-- Textauszug --

||» Rezension «|| Die Muschelsammlerin [von Charlotte Richter]
– deine Bestimmung wartet –
Charlotte Richter
Romantasy
Einzelband
Mariel hat immer darauf vertraut, dass sie in Amlon glücklich wird. Inmitten der perlweißen Strände und des türkisblauen Meeres sollte es ihr an nichts fehlen. Aber tief im Herzen spürt Mariel, dass sie nicht dazugehört. Als der Tag der Verbindung bevorsteht, an dem jeder Jugendliche seinem perfekten Partner begegnet, wird Mariels größte Angst wahr: Sie ist eine Sonderbare, eine von denen, für die es keine Liebesgeschichte gibt. Zusammen mit Sander, Tora und Tammo muss Mariel Amlon verlassen. Nur in Nurnen, dem Reich der Träume, können sie ihren Seelenpartner noch finden. Doch auf der Reise flammen in Mariel plötzlich Gefühle für einen anderen auf. Und diese Gefühle bedeuten in Nurnen den sicheren Tod …
(c) by Arena Verlag
Ich bin gerade so ein bisschen dabei, meine Sub-Leichen von ihrem Schicksal zu befreien; und da durfte „Die Muschelsammlerin“ von Charlotte Richter natürlich nicht fehlen. Gefühlt liegt das Buch schon ewig hier im Regal und bis auf das schöne Cover, hat es mich doch nie richtig angesprochen – zumindest in den vergangenen Monaten/Jahren nicht. Aber aus irgendeinem Grund durfte es ja bei mir einziehen, und deshalb hab ich mir nun ein Herz gefasst und danach gegriffen. Heute kann ich euch verraten, ob ich es bereue, es so lange unbeachtet gelassen zu haben, oder ob es gut und gern nochmal ein paar Jährchen hätte warten können. Falls ihr also neugierig seid, dann bleibt gerne dran. Viel Spaß bei der Rezension.

-- Datenauszug --
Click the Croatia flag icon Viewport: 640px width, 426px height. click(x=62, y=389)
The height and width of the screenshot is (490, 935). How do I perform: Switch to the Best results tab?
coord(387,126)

-- Aufgaben --
(A) Prüfen Sie anhand des Textauszugs, ob die folgenden Aussagen zutreffen: (i) Das Buch ist als Einzelband erschienen. (ii) Mariel und ihre Begleiter können ihre Seelenpartner in Amlon finden. (iii) In der Rezension wird das Cover des Buches als unschön bezeichnet. Antworten Sie jeweils mit Ja oder Nein und zitieren Sie die entscheidenden Worte des Textauszugs wörtlich.
(B) Mit wem zusammen muss Mariel laut dem Textauszug Amlon verlassen?

-- Lösungen --
(A)
(i) Ja: „Einzelband“
(ii) Nein: „Nur in Nurnen, dem Reich der Träume, können sie ihren Seelenpartner noch finden.“
(iii) Nein: „bis auf das schöne Cover, hat es mich doch nie richtig angesprochen“

(B) Mit Sander, Tora und Tammo.